What you need to do -> Begin at the line below that contains "Februari 2025 (15, 2118)" and write out every line from there to the end of the entries, exactly.

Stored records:
━━━
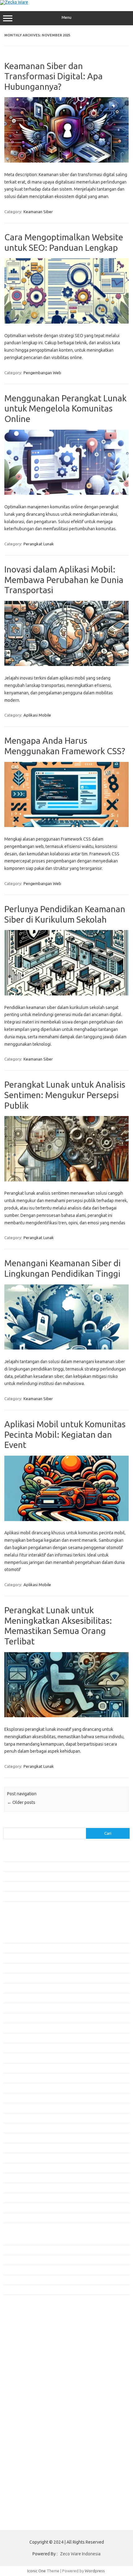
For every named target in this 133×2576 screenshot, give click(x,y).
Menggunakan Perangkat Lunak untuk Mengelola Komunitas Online (65, 408)
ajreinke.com (18, 2330)
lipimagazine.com (22, 2359)
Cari (6, 1824)
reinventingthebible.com (28, 2395)
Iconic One (36, 2571)
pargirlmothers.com (24, 2389)
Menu (66, 17)
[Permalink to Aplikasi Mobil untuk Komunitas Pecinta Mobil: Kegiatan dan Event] (66, 1519)
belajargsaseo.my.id (25, 2318)
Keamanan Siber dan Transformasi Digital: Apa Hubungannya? (53, 76)
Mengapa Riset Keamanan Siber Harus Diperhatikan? (50, 1886)
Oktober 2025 (15, 2038)
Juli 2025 (11, 2068)
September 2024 (18, 2168)
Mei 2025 (11, 2088)
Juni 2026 (11, 1958)
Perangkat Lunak (39, 544)
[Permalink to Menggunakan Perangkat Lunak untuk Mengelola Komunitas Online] (66, 493)
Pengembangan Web (42, 372)
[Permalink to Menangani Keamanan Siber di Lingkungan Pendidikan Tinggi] (66, 1348)
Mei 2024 (11, 2208)
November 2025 (17, 2028)
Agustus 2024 (15, 2178)
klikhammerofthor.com (27, 2342)
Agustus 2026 (15, 1938)
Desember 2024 (17, 2138)
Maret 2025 (13, 2108)
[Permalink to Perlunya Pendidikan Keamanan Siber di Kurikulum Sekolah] (66, 993)
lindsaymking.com (22, 2353)
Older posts (21, 1802)
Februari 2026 (15, 1998)
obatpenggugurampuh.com (31, 2377)
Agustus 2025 (15, 2058)
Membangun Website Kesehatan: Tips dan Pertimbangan (54, 1876)
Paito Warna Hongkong (27, 2412)
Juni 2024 (11, 2198)
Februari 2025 (15, 2118)
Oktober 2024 (15, 2158)
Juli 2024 (11, 2187)
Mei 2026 (11, 1968)
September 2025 (18, 2048)
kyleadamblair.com (23, 2348)
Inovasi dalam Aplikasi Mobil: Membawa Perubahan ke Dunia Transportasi (63, 579)
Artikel (9, 2250)
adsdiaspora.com (22, 2324)
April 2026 (12, 1978)
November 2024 (17, 2148)
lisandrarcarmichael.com (28, 2365)
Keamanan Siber (38, 211)
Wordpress (95, 2571)
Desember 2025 (17, 2018)
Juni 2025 (11, 2078)
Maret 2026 (13, 1988)
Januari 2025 (14, 2128)
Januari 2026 (14, 2008)
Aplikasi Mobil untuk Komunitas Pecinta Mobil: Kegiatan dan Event (65, 1434)
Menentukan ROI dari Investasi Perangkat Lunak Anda (50, 1866)
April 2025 (12, 2098)
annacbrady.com (21, 2336)
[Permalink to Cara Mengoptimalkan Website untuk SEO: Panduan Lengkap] (66, 322)
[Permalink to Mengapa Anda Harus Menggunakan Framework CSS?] (66, 825)
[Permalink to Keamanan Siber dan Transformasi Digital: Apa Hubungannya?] (66, 161)
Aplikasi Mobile (37, 715)
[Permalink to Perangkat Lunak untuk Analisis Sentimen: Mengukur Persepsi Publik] (66, 1179)
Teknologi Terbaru (19, 2290)
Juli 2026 (11, 1948)
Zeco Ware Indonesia (80, 2553)
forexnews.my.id (21, 2312)
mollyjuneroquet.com (25, 2371)
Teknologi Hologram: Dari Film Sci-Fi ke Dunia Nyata (49, 1856)
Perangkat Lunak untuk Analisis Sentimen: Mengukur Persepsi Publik (64, 1095)
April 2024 (12, 2218)
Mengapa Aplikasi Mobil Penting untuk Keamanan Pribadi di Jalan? (62, 1896)
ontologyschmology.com (29, 2383)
━━━
Exercise response ->
Februari 2025 (15, 2118)
Oktober 2024 (15, 2158)
Juli 2024 (11, 2187)
Mei 2026 (11, 1968)
September 2025 (18, 2048)
kyleadamblair.com (23, 2348)
Inovasi dalam Aplikasi Mobil: Membawa Perubahan ke Dunia Transportasi (63, 579)
Artikel (9, 2250)
adsdiaspora.com (22, 2324)
April 2026 (12, 1978)
November 2024 (17, 2148)
lisandrarcarmichael.com (28, 2365)
Keamanan Siber (38, 211)
Wordpress (95, 2571)
Desember 2025 (17, 2018)
Juni 2025 (11, 2078)
Maret 2026 (13, 1988)
Januari 2025 (14, 2128)
Januari 2026 (14, 2008)
Aplikasi Mobil untuk Komunitas Pecinta Mobil: Kegiatan dan Event (65, 1434)
Menentukan ROI dari Investasi Perangkat Lunak Anda (50, 1866)
April 2025 (12, 2098)
annacbrady.com (21, 2336)
[Permalink to Cara Mengoptimalkan Website untuk SEO: Panduan Lengkap] (66, 322)
[Permalink to Mengapa Anda Harus Menggunakan Framework CSS?] (66, 825)
[Permalink to Keamanan Siber dan Transformasi Digital: Apa Hubungannya?] (66, 161)
Aplikasi Mobile (37, 715)
[Permalink to Perangkat Lunak untuk Analisis Sentimen: Mengukur Persepsi Publik] (66, 1179)
Teknologi Terbaru (19, 2290)
Juli 2026 (11, 1948)
Zeco Ware Indonesia (80, 2553)
forexnews.my.id (21, 2312)
mollyjuneroquet.com (25, 2371)
Teknologi Hologram: Dari Film Sci-Fi ke Dunia Nyata (49, 1856)
Perangkat Lunak untuk Analisis Sentimen: Mengukur Persepsi Publik (64, 1095)
April 2024 (12, 2218)
Mengapa Aplikasi Mobil Penting untuk Keamanan Pribadi di Jalan? (62, 1896)
ontologyschmology.com (29, 2383)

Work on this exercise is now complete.